= Perry Weitz =

American lawyer

Perry Weitz is an American attorney and partner at the Manhattan law firm Weitz & Luxenberg, which he co-founded in 1986. He is also a founding partner of Oak Row Equities, a Miami Florida-based real estate development company.

== Background ==
Weitz started the law firm with an asbestos lawsuit. He sued on behalf of 36 workers who became sick after working at the Brooklyn Navy Yard. His suit got his clients $75 million. Of that $75 million, approximately one-third went to Weitz & Luxenberg. The firm now makes 60 percent of its revenue from litigation related to asbestos cases.

==Asbestos litigation==
Among the countless numbers of asbestos trust funds, seven of them paid $2.4 billion in claims in 2008. Those payments amounted to $600 million in legal fees for the lawyers representing the plaintiffs.
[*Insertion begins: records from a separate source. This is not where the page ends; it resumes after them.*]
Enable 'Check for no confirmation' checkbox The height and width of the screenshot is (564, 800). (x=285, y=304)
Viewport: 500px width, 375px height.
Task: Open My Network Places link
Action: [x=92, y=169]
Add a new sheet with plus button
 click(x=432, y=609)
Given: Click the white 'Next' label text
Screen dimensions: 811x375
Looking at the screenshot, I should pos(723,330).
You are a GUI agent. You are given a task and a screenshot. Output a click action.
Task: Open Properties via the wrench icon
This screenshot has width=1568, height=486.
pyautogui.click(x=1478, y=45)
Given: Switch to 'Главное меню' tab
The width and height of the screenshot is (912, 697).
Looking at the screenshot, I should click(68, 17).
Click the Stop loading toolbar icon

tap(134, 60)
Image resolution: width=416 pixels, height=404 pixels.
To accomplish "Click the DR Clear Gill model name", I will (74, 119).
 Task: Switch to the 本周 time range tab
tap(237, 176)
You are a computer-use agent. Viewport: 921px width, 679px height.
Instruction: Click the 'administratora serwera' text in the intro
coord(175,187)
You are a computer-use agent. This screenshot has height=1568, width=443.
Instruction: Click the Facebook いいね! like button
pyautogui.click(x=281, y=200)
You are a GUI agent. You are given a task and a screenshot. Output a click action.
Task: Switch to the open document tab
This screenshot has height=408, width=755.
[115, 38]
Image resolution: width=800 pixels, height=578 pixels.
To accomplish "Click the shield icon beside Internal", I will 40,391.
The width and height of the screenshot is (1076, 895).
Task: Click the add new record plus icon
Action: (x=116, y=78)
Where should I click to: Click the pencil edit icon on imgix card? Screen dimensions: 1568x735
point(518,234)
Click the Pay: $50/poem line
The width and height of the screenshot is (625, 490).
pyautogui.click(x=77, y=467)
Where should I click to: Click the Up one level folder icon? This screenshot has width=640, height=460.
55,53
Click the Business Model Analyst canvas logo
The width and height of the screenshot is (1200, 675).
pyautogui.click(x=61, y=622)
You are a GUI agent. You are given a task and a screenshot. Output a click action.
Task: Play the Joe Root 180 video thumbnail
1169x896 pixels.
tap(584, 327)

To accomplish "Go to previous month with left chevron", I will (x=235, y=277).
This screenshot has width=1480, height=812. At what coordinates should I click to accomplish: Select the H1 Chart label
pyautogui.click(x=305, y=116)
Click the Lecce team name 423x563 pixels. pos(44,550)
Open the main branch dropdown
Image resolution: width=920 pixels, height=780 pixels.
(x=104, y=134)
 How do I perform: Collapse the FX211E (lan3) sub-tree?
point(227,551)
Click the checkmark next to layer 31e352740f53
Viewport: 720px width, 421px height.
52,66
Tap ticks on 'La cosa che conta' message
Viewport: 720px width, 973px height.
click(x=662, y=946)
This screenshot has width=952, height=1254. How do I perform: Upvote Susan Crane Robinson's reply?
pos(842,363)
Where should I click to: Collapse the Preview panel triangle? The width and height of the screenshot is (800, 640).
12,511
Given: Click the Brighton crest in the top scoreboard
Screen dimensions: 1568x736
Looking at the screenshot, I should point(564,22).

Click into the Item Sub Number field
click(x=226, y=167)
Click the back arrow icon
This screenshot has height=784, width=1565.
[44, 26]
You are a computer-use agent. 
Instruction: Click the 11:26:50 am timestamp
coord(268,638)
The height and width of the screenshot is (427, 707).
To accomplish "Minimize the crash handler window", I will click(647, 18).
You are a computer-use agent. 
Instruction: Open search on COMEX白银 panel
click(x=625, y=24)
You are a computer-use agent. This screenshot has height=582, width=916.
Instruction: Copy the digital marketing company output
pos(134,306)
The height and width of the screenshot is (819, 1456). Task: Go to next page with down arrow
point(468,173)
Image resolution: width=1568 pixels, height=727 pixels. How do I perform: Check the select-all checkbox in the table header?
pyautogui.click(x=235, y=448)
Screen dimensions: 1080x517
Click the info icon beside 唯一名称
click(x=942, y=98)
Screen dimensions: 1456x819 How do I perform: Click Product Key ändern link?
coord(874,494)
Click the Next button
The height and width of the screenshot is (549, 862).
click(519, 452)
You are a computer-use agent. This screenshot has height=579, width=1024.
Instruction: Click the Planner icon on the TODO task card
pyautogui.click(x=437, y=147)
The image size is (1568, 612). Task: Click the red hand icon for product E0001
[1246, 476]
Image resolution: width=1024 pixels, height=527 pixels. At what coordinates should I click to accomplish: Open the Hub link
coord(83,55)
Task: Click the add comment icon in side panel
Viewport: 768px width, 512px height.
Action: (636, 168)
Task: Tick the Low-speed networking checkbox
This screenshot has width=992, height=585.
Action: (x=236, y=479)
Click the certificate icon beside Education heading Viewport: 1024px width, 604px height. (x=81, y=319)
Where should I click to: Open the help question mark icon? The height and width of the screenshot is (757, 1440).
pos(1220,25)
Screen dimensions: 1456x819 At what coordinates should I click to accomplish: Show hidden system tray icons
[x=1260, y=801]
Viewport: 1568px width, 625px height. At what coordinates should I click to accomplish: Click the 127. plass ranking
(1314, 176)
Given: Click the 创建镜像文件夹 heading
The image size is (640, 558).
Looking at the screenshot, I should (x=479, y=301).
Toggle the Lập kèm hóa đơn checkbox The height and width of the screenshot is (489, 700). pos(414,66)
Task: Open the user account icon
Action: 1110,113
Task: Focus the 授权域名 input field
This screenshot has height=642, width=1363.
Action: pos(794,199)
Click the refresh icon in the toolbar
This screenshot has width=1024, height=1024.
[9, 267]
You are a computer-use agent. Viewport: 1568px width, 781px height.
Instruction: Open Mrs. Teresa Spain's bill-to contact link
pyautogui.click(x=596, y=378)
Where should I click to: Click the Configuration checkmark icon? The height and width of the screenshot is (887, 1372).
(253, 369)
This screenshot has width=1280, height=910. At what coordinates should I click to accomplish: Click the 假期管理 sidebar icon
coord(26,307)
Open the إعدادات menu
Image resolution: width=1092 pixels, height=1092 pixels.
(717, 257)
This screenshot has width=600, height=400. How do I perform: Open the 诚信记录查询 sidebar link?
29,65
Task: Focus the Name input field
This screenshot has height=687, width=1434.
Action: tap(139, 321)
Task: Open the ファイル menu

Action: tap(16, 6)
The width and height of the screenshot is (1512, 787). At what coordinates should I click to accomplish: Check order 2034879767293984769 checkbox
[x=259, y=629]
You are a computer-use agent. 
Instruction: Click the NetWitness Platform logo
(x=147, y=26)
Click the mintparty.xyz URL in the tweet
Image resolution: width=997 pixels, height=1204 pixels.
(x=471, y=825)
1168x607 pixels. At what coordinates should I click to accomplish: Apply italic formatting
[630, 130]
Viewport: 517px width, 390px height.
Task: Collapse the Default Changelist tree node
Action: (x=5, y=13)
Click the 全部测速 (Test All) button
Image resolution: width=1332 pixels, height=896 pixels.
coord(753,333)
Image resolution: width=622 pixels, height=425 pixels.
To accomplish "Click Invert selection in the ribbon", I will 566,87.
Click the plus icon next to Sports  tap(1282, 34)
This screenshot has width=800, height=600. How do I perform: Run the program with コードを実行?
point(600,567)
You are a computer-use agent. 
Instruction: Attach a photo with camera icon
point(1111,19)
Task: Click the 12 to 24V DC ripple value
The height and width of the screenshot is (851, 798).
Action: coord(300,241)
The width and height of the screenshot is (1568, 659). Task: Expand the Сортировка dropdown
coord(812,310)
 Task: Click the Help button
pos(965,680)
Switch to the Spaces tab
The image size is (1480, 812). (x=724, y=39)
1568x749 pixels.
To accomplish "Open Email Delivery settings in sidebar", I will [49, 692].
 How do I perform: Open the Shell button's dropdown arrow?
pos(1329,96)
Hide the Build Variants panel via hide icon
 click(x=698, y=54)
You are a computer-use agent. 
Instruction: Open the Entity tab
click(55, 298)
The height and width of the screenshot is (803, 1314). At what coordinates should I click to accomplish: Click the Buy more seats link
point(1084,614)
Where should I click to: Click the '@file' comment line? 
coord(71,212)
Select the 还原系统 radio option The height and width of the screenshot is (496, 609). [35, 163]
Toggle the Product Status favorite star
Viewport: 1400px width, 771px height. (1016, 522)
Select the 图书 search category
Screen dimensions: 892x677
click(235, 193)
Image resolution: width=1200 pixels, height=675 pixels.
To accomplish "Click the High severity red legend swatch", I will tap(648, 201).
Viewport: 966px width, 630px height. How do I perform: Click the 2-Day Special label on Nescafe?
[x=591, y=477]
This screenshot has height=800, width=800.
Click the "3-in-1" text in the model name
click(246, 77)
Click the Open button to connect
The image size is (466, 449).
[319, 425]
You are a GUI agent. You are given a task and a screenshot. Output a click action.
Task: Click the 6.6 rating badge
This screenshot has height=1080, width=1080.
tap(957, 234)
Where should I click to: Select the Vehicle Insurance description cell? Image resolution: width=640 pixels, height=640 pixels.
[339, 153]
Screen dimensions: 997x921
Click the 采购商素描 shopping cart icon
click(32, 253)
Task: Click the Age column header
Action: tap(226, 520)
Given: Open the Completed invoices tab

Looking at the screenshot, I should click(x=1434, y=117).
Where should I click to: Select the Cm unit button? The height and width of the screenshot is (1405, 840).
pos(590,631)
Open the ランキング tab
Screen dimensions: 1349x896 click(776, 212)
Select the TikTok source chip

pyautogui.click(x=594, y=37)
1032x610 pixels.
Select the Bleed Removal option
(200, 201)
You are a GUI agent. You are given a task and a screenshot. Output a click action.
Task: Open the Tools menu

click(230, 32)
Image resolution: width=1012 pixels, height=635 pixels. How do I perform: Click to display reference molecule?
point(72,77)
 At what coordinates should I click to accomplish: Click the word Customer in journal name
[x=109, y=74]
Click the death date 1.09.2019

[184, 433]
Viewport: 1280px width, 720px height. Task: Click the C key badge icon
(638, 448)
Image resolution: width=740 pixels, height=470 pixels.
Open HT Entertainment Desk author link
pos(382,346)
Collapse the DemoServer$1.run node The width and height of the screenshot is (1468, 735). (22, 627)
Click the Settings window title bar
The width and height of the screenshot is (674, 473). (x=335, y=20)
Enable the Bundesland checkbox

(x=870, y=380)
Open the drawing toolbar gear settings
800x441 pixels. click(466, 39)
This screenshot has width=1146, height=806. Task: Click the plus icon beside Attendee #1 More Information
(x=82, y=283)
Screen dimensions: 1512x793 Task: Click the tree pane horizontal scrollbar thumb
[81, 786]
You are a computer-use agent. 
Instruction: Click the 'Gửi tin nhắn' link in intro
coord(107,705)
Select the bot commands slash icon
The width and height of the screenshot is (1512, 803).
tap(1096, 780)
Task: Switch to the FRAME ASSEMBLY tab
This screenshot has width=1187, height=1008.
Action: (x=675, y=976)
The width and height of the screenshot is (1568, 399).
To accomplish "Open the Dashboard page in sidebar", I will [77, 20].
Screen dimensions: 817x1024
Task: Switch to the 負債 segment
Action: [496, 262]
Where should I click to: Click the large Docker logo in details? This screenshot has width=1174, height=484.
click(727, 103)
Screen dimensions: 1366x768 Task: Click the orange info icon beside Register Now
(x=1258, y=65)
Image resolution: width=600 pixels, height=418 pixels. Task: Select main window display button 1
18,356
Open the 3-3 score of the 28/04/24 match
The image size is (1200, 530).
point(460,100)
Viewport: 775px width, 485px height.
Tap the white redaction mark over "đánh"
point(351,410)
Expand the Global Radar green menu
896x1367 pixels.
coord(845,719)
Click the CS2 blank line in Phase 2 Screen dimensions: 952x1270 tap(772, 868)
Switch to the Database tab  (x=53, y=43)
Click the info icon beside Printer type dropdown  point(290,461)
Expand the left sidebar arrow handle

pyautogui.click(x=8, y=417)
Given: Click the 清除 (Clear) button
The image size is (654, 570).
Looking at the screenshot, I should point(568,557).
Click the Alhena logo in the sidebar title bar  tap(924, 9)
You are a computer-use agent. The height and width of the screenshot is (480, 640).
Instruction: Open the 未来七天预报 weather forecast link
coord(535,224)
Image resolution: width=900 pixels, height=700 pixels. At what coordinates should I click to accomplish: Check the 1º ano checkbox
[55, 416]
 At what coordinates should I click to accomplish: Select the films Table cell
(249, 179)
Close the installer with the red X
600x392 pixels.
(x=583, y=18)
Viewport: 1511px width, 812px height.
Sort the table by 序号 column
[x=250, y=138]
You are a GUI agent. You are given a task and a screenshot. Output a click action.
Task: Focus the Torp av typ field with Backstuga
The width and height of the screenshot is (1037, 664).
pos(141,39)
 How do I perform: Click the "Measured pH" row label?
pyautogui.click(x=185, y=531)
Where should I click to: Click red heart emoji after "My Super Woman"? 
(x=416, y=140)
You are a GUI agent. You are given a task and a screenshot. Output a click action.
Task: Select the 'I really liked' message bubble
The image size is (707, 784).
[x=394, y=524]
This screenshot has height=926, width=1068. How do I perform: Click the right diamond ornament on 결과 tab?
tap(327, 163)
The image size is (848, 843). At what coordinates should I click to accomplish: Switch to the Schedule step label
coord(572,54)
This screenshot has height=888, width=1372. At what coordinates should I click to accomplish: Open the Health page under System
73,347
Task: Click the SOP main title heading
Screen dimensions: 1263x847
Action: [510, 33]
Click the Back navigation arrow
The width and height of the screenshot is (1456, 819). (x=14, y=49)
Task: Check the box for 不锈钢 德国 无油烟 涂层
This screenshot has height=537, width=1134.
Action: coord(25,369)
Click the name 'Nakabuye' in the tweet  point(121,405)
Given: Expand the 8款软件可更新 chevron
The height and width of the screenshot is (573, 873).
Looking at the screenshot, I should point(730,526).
Within the asbestos litigation system, advisory committees exist to advocate for payments for plaintiffs. The committees usually oppose advocates who would preserve trust fund resources for the future, rather than pay claims at present. Weitz served on six of these committees. The interests of current and future claimants clash; current claimants want their payment at full value and quickly, while future claimants want to preserve the trust assets until they can apply for their own compensation.

In a 2002 article by The New York Times, "A Surge in Asbestos Suits, Many by Healthy Plaintiffs," a law professor at Yeshiva University, Lester Brickman, said, "Sick people with legitimate claims represent a tiny fraction of the claims being brought." In response, Weitz was quoted in the article as saying, "Juries throughout the United States have said that these people deserve compensation . . . You really have to have faith in the jury system."

== Politics ==

Weitz is a director of the New York State Trial Lawyers Association. The association is "a heavy lobbying presence in Albany," according to The New York Times.

In 2010, Kathleen Rice, the Nassau County district attorney, ran for New York state attorney general. In 2009, Rice hired Weitz's son, Justin Weitz, as an assistant district attorney. In the 2010 election cycle, Weitz and his partner, along with three other attorneys at Weitz & Luxenberg, contributed a total of $236,698 to Rice's campaign.